38. Gün: Kışı her şeyiyle seviyorum!...

 Kış mevsiminde doğduğumdan mıdır bilmem ama en çok kışı severim. Keyfini çıkara çıkara yaşarım mevsimi...

 Soğuk havaları, kıyafetleri kat kat giyinmeyi, kalın kabanları-montları, atkıları-bereleri, eldivenleri seviyorum.

 Soğuk kış gecelerinde üzerimde bir battaniye ile koltuğa kıvrılıp kitap okumayı, televizyon izlemeyi seviyorum.

 Kestane kebapları, "bozaaaaaaa" seslerini, boza-leblebi, salep-tarçın ikililerini seviyorum.

 Dışarı çıktığımda üşümeyi seviyorum. Yağmuru izlemeyi, karda yürümeyi seviyorum.

 Erkenden kararan havaları, sabahları dışarıda kimselerin olmayışını, sokakların kedilere köpeklere kalmasını seviyorum.

 Sıcak çikolatalı kahveyi, uzun kış akşamlarını seviyorum...

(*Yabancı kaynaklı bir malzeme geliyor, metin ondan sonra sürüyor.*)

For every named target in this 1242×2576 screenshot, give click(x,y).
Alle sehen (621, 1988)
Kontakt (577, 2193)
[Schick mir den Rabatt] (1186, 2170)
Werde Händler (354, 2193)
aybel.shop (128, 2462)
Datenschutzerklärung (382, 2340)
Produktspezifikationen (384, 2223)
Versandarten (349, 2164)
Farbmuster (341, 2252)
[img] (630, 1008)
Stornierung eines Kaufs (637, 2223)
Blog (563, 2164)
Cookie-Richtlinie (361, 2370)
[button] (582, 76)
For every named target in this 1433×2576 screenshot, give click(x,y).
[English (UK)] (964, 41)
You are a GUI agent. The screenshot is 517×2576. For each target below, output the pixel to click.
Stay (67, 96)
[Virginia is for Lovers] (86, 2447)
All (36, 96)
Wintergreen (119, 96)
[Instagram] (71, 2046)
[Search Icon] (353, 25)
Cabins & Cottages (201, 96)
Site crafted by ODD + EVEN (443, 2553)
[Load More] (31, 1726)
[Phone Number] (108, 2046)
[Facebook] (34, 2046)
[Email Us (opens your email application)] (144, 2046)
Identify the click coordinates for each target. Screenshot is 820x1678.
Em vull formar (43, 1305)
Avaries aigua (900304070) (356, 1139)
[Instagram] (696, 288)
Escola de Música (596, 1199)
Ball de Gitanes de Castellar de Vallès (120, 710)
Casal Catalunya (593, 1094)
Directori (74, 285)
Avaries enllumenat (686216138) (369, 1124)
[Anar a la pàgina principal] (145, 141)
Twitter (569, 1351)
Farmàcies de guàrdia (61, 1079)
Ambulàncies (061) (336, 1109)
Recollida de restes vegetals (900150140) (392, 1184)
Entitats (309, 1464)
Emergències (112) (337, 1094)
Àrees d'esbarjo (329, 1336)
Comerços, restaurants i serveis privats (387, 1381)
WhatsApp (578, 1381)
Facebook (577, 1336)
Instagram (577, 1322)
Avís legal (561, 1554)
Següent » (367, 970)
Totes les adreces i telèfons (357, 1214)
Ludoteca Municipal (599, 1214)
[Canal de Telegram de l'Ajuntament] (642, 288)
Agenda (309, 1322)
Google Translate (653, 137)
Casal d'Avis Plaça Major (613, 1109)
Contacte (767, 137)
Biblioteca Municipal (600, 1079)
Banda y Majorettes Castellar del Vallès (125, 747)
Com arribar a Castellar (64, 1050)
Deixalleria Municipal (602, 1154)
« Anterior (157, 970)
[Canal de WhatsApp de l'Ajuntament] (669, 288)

 Havaların soğumasıyla beraber sıcak içeceklere sarılmamızı seviyorum.

 Bir fincan kahveyi elimde tutarak ellerimi ısıtmayı seviyorum.

 Kırmızıları-kahveleri, tarçınları-hardalları, yeşilin bin bir tonu ile kış renklerini seviyorum.

 Eh tabi mevsimin zorlukları yok değil, dışarıda kalan insanlar, sokak hayvanları; bir yandan kış gelsin artık derken bir yandan da buruk bir hüzne tutuluyorum.

 Her güzel şeyin bir zorluğu var elbette, ne zaman kış gelsin artık desem içimdeki bu buruk hüznü bu sevdanın zorluğu olarak görüyorum.

 Güzel bir kış geçirmeniz dileğiyle, Applesodaa.
25 Kasım 2017

37. Gün: Omzumda kas spazmım var.


Tastamam bu resimdeki gibi bir elim omzumdadır hep.

Geçen kış bir anda nur topu gibi bir kas spazmım oldu.
O nasıl bir ağrıdır anlatamam, acilde dört tane iğne yedikten sonra kendime
gelebilmiştim.

Bugünlerde sızılarım başladı yeniden, her an bir tutulma yaşayabilirim diye
diken üstünde geziyorum.

Tek çarem pilates, yoga veyahut yüzme gibi elit bir spora başlamak.
Hastalığım bile ruhumdaki elitizmden ödün vermiyor.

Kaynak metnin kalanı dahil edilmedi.